An exact proof term for the current goal is (binintersect_Subq_2 Ux Y).

We prove the intermediate claim HU0pow: U0 ∈ 𝒫 Y.

An exact proof term for the current goal is (PowerI Y U0 HU0subY).

We prove the intermediate claim HU0ex: ∃V ∈ Tx, U0 = V ∩ Y.

We use Ux to witness the existential quantifier.

Apply andI to the current goal.

An exact proof term for the current goal is HUxTx.

Use reflexivity.

An exact proof term for the current goal is (SepI (𝒫 Y) (λU : set ⇒ ∃V ∈ Tx, U = V ∩ Y) U0 HU0pow HU0ex).

We will prove V0 ∈ subspace_topology X Tx Y.

We prove the intermediate claim HV0subY: V0 ⊆ Y.

An exact proof term for the current goal is (binintersect_Subq_2 Vx Y).

We prove the intermediate claim HV0pow: V0 ∈ 𝒫 Y.

An exact proof term for the current goal is (PowerI Y V0 HV0subY).

We prove the intermediate claim HV0ex: ∃V ∈ Tx, V0 = V ∩ Y.

We use Vx to witness the existential quantifier.

Apply andI to the current goal.

An exact proof term for the current goal is HVxTx.

Use reflexivity.

An exact proof term for the current goal is (SepI (𝒫 Y) (λU : set ⇒ ∃V ∈ Tx, U = V ∩ Y) V0 HV0pow HV0ex).

An exact proof term for the current goal is (binintersectI Ux Y y HyUx HyY).

Let z be given.

Assume HzF: z ∈ F.

We will prove z ∈ V0.

We prove the intermediate claim HzCY: z ∈ C0 ∩ Y.

rewrite the current goal using HFeq (from right to left).

An exact proof term for the current goal is HzF.

We prove the intermediate claim HzC0: z ∈ C0.

An exact proof term for the current goal is (binintersectE1 C0 Y z HzCY).

We prove the intermediate claim HzY: z ∈ Y.

An exact proof term for the current goal is (binintersectE2 C0 Y z HzCY).

We prove the intermediate claim HzVx: z ∈ Vx.

An exact proof term for the current goal is (HC0subVx z HzC0).

An exact proof term for the current goal is (binintersectI Vx Y z HzVx HzY).

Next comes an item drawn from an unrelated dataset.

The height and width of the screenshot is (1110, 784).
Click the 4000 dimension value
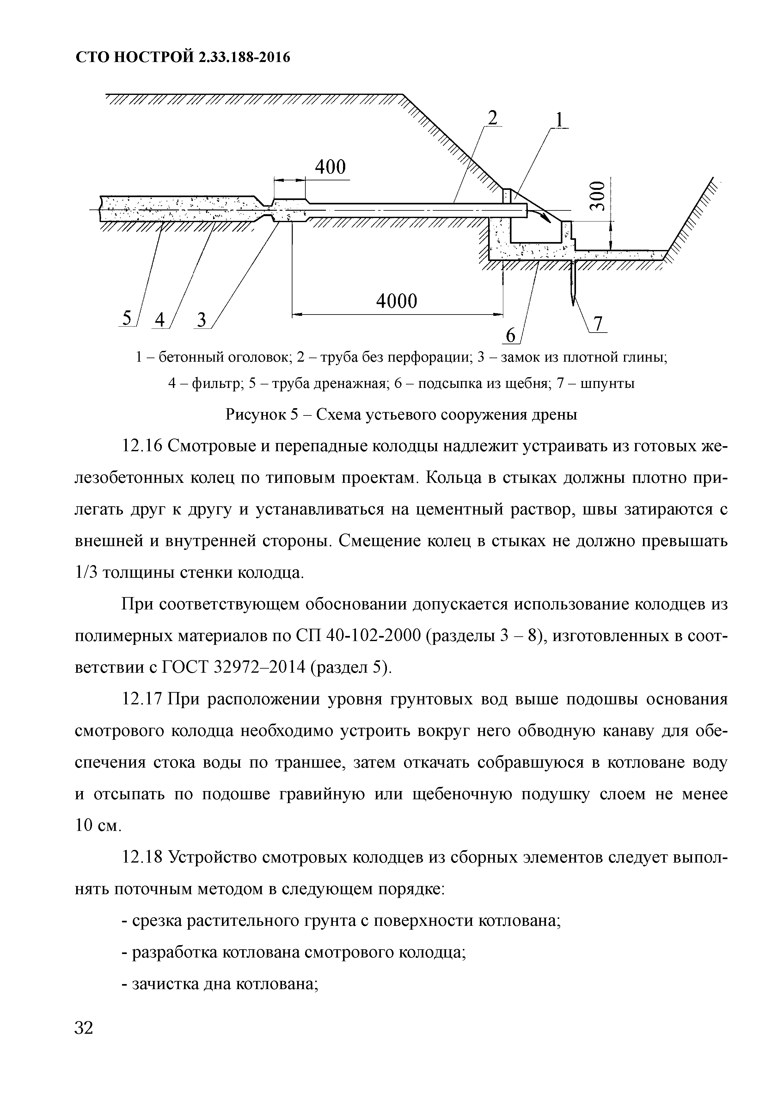point(396,302)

Apply Empty_Subq_eq to the current goal.

Let z be given.

Assume Hz: z ∈ U0 ∩ V0.

We will prove z ∈ Empty.

We prove the intermediate claim HzU0: z ∈ U0.

An exact proof term for the current goal is (binintersectE1 U0 V0 z Hz).

We prove the intermediate claim HzV0: z ∈ V0.

An exact proof term for the current goal is (binintersectE2 U0 V0 z Hz).

We prove the intermediate claim HzUx: z ∈ Ux.

An exact proof term for the current goal is (binintersectE1 Ux Y z HzU0).

We prove the intermediate claim HzVx: z ∈ Vx.

An exact proof term for the current goal is (binintersectE1 Vx Y z HzV0).

We prove the intermediate claim HzUV: z ∈ Ux ∩ Vx.

An exact proof term for the current goal is (binintersectI Ux Vx z HzUx HzVx).

rewrite the current goal using HdisjUV (from right to left).

An exact proof term for the current goal is HzUV.